Although it is recommended to check light intensities a couple of times a year, since bulbs will become dirty overtime and can decrease the level of light they produce by 20% or more.
If you decide to purchase a light meter, it is important to buy a meter that can accurately measure light intensities below 0.1 foot-candles because most poultry companies recommend maintaining low light intensities in broiler houses (after brooding). Czarick and Fairchild recommend a light meter with a resolution of 0.01 foot-candles and have an accuracy of around 3 percent.
There are a wide variety of lighting programs available and many growers have asked the question: What is optimal light intensity to achieve optimal performance? Most research results have suggested that it is best to have a minimum of two foot-candles of light during the brooding period.

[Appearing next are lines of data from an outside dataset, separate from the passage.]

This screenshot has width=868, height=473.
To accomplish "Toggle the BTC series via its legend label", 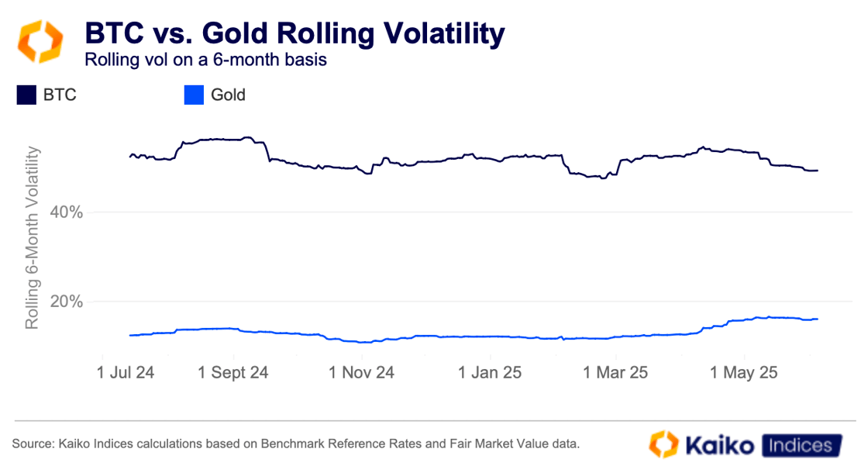I will coord(59,95).
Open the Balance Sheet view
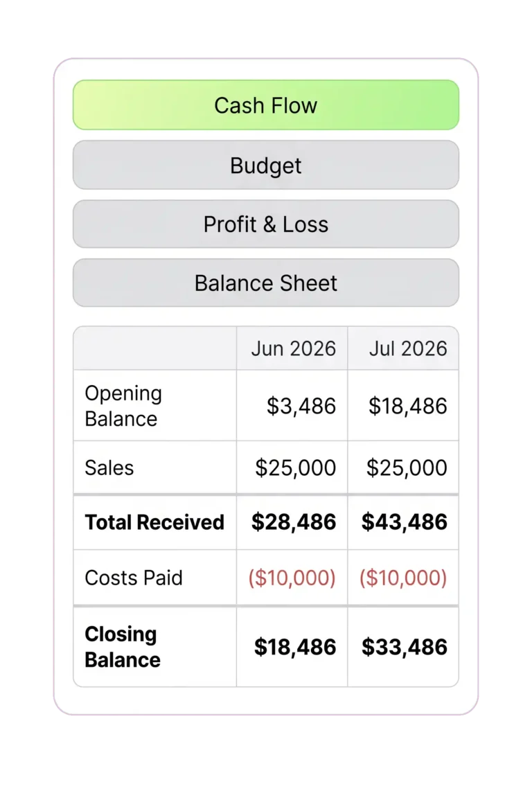Screen dimensions: 532x793 pyautogui.click(x=266, y=283)
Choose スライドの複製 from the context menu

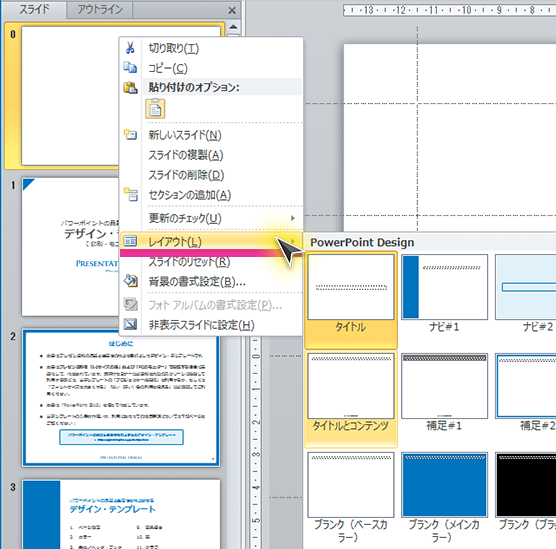point(186,155)
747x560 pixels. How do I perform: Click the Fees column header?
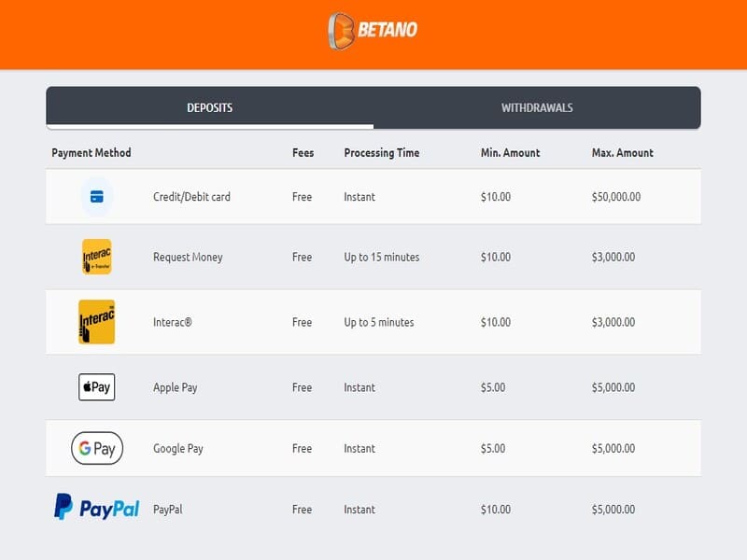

When it comes to older birds however, optimal light intensity will depend on a number of factors such as breed, bird size, and number of hours of light each day. It is difficult to compare studies that report results of light intensity on performance because many of these studies use different breeds, raise birds to different ages and expose birds to different photoperiod lengths. You cannot compare “apples to apples” with these studies, and as a result discussion on this topic continues.
In addition to lighting schedule and light intensity, wavelength is also an important factor that influences bird performance. It has been reported that different colors have many different effects on behavior, growth, and reproduction. However, research results are inconsistent because of study differences in light source, light schedule, breed, and age of birds.
Another factor to consider as we enter into the summer months is the light that enters the house through the tunnel fans. When tunnel fans are in the sidewall, a limited number of birds may be exposed to high light levels. However, more birds are exposed to high levels of light when tunnel fans are in the end wall. This typically is not an issue with younger birds or when moderate to high light intensities are used.
However, the behavior of older bird raised during the summer months may be influenced by the high intensity light entering through the end wall tunnel fans.
It is well documented that feed and water consumption are related. Typically water consumption will trend with feed consumption. As water consumption increases, feed consumption increases and vice versa. Additionally, most growers observe there are typical drinking and eating patterns for birds on lighting programs.
The higher intensity light entering through the tunnel fans may influence water (and feed consumption). Czarick and Fairchild reported an example of this scenario in a 2016 University of Georgia factsheet.
Birds given a six-hour dark period from 9 p.m. to 3 a.m. did not respond with increasing water consumption when the lights came back on at 3 a.m., but instead responded to light from the morning sunrise.
This suggests that the higher intensity light received from the tunnel fans prolonged the dark period perceived by the birds and thus altered their water consumption.
This reduction in water intake can result in lower feed consumption, and may influence the weight of the birds at market age.
The authors more recently reported the results of a preliminary study which compared the performance of 14-day-old chicks provided 24 hours of light at placement to the performance of chicks provided 20 hours of light and 4 hours of dark.
The authors reported no differences in weight and feed conversion of the chicks raised with the two lighting programs.
Additional studies using different lighting programs during brooding will be conducted with market age broilers.
It is clear the lighting plays an important role in a broiler’s environment. However, there is more research needed in this area especially as new lighting technology emerges to address increasing energy costs, and more is learned how bird behavior is influenced by lighting programs.